Guernica, o quadro, reproduz em tom monocromático o horror desse dia, com seus corpos destroçados de pessoas e animais. Está exposto no Museu Reina Sofia, em Madri, depois de décadas no exílio, enquanto o fascismo se espalhava como uma metástase pelo território espanhol. Tanto quanto a obra, a resposta de Picasso ao oficial nazista diz muito sobre como a arte pode e deve ser um espelho da sua época, capaz de capturar o zeitgeist, expressão alemã que significa espírito do tempo. Ela absorve a sujeira em toda a sua dimensão catastrófica e expele de volta indignação, inconformismo e, o mais importante, beleza. 

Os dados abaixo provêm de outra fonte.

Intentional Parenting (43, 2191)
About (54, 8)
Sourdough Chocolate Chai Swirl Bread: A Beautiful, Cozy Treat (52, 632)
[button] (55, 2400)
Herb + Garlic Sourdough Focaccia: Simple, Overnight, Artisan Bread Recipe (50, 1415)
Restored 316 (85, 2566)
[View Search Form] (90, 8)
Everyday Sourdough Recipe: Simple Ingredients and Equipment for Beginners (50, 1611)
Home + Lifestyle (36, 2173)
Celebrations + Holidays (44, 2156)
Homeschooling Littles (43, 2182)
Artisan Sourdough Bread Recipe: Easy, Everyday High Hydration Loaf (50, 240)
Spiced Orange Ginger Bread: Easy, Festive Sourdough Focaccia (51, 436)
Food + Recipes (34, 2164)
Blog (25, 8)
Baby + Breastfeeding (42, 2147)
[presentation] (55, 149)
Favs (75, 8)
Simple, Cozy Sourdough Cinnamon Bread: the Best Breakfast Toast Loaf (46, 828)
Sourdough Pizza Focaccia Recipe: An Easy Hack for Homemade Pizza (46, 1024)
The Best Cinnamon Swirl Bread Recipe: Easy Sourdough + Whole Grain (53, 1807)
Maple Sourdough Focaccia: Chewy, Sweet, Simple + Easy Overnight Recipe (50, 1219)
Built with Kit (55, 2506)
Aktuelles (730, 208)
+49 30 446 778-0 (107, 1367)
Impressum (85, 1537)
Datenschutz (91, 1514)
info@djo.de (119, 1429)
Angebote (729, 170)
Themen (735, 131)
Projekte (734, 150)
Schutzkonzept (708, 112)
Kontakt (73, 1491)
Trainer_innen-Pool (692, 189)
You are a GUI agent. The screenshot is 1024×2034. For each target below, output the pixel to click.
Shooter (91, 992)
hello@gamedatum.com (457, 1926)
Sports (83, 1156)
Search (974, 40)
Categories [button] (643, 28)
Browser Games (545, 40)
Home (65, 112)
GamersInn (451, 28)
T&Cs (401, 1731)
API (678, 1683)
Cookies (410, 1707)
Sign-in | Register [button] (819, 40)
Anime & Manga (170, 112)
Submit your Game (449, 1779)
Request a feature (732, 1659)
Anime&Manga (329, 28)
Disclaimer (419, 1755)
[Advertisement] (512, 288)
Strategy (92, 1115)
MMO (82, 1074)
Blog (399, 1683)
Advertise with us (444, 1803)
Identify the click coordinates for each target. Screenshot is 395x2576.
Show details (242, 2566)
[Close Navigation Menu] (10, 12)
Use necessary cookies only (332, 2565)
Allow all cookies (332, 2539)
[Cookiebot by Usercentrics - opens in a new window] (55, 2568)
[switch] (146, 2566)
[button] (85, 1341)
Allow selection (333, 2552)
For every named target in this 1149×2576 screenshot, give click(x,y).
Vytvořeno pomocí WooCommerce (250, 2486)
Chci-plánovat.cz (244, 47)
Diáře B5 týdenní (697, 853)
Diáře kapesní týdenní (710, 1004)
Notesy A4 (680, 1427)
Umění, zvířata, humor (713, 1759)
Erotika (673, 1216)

Artistas - sejam eles pintores, escritores, poetas, músicos, dramaturgos ou cineastas - são, portanto, antenas. Captam e decodificam o sinal dos tempos para convertê-lo em algo totalmente novo. Não falo aqui, obviamente, dos artistas que se tornam escravos de uma causa. Estou me referindo aos homens e mulheres que, ao longo dos séculos, ajudaram a edificar o que chamamos civilização e a compreender as contradições do mundo em todo o seu tenebroso esplendor. Não necessariamente falando de guerras ou conflitos, mas reverberando a náusea, o mal-estar soprando no vento. 

Como disse Faulkner sobre a literatura: “É o mesmo que acender um fósforo no campo no meio da noite. Um fósforo não ilumina quase nada, mas nos permite ver quanta escuridão existe ao redor.” Lá se vão 400 anos desde que Shakespeare desvelou essa escuridão, definindo a vida como uma história contada por um idiota, cheia de som e fúria e sem qualquer sentido. Já no século 19, Dostoiévski foi essa espécie de farol, tanto que os dilemas morais, éticos e existenciais contidos em romances grandiosos como Os Irmãos Karamazov ainda encontram eco 140 anos depois.

Viajando de novo no tempo e pousando em 1963: quando Bob Dylan compõe uma canção premonitória e antibelicista como A Hard Rain’s A-Gonna Fall, ele está dando prosseguimento a essa tradição. Manifestações artísticas desse porte - e citei tão poucas por falta de espaço - são poderosos antídotos contra a estupidez e a brutalidade. Não perdem a atualidade e serão eternas. Precisamos delas, sobretudo quando o mundo volta a sentir o bafejo de tempos sombrios.